« Daech, le dilemme de la justice » nous plonge dans les rouages d’une justice tunisienne qui louvoie

« Daech, le dilemme de la justice » est un documentaire intéressant qui traite d’un sujet très délicat : le droit des accusés de crimes terroristes à un procès équitable. Le réalisateur français, Christophe Cotteret, consacre les trois-trois premières minutes de son documentaire à la Tunisie. Il explique que ce petit pays qui n’a pas encore dépassé le stade embryonnaire de la démocratie se trouve confronté à véritable dilemme dans lequel la logique sécuritaire s’inscrit en faux contre le respect des droits de l’Homme.

Les témoignages des avocats de djihadistes (Imen Trigui et Anouar Ouled Ali), des magistrats antiterroristes (le juge du pôle antiterroriste et le procureur de la République de Tunis Béchir Akremi) et des familles des jeunes soupçonnés de terrorisme n’apportent rien de nouveau au public tunisien. Néanmoins, ce documentaire a le mérite de nous plonger dans les rouages d’une justice tunisienne qui louvoie et tergiverse un peu trop dans les affaires liées au terrorisme.
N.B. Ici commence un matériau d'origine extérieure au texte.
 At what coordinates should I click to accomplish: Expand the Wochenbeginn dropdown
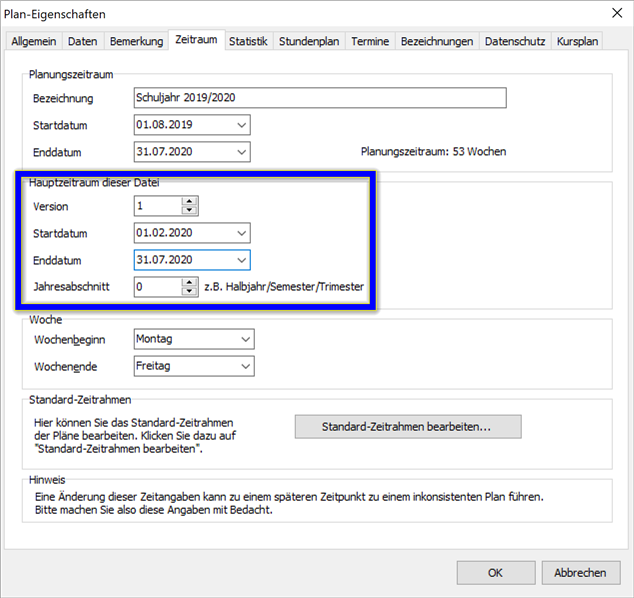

Le réalisateur, quant à lui, fait preuve d’une naïveté sidérale en observant les choses à travers le prisme droit-de-l’hommiste. « Daech, le dilemme de la justice » a été conçu dans une optique islamo-gauchiste qui considère trop facilement le recours à la force policière et militaire comme une violation des droits fondamentaux.

Bref, un film documentaire qui mérite d’être sous-titré en arabe avant d’être expédié à El Jazira Documentary Channel.